Short exercise A: In the passage on carbon dioxide supply, what is the company's long-term strategy primarily focused on?
Short exercise B:
Decide whether each statement agrees with the passage on carbon dioxide supply. Answer yes or no for each, quoting the words from the passage that settle it.
(i) The tertiary recovery projects depend only on industrial-sourced CO2.
(ii) Catastrophic pipeline failure is named as one way the CO2 supply could be limited.
(iii) Anticipated tertiary production depends partly on injecting CO2 into the proper formation within each field.

Quoted text:
=-=-=-=-=

Our production will decline if our access to sufficient amounts of carbon dioxide is limited.
Our long-term strategy is primarily focused on our CO2 tertiary recovery operations. The crude oil production from our tertiary recovery projects depends, in large part, on having access to sufficient amounts of naturally occurring and industrial-sourced CO2. Our ability to produce oil from these projects would be hindered if our supply of CO2 was limited due to, among other things, problems with our current CO2 producing wells and facilities, including compression equipment, catastrophic pipeline failure or our ability to economically purchase CO2 from industrial sources. This could have a material adverse effect on our financial condition, results of operations and cash flows. Our anticipated future crude oil production from tertiary operations is also dependent on the timing, volumes and location of CO2 injections and, in particular, on our ability to increase our combined purchased and produced volumes of CO2 and inject adequate amounts of CO2 into the proper formation and area within each of our tertiary oil fields.

=-=-=-=-=

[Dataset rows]
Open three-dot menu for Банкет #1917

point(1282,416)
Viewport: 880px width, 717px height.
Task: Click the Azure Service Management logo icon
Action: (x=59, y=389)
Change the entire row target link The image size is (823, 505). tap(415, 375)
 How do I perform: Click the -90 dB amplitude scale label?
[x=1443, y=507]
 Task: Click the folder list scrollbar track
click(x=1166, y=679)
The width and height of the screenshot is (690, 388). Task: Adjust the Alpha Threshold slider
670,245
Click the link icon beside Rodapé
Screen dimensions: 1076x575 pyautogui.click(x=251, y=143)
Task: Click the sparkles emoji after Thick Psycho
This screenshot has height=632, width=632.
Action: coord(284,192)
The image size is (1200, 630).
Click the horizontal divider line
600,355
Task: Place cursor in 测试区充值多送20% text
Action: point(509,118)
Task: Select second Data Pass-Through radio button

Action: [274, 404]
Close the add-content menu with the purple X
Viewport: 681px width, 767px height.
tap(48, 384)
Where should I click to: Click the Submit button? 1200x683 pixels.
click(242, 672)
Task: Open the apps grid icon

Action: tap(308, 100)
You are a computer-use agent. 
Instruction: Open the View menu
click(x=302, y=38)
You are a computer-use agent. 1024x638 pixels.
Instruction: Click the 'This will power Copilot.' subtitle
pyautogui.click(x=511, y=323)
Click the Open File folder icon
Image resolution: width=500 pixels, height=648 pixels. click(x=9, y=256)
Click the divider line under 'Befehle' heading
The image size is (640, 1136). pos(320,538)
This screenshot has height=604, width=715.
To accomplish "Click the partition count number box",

=-=-=-=-=

Task response A: Its CO2 tertiary recovery operations.

Task response B:
(i) No: "naturally occurring and industrial-sourced CO2"
(ii) Yes: "catastrophic pipeline failure"
(iii) Yes: "inject adequate amounts of CO2 into the proper formation and area within each of our tertiary oil fields"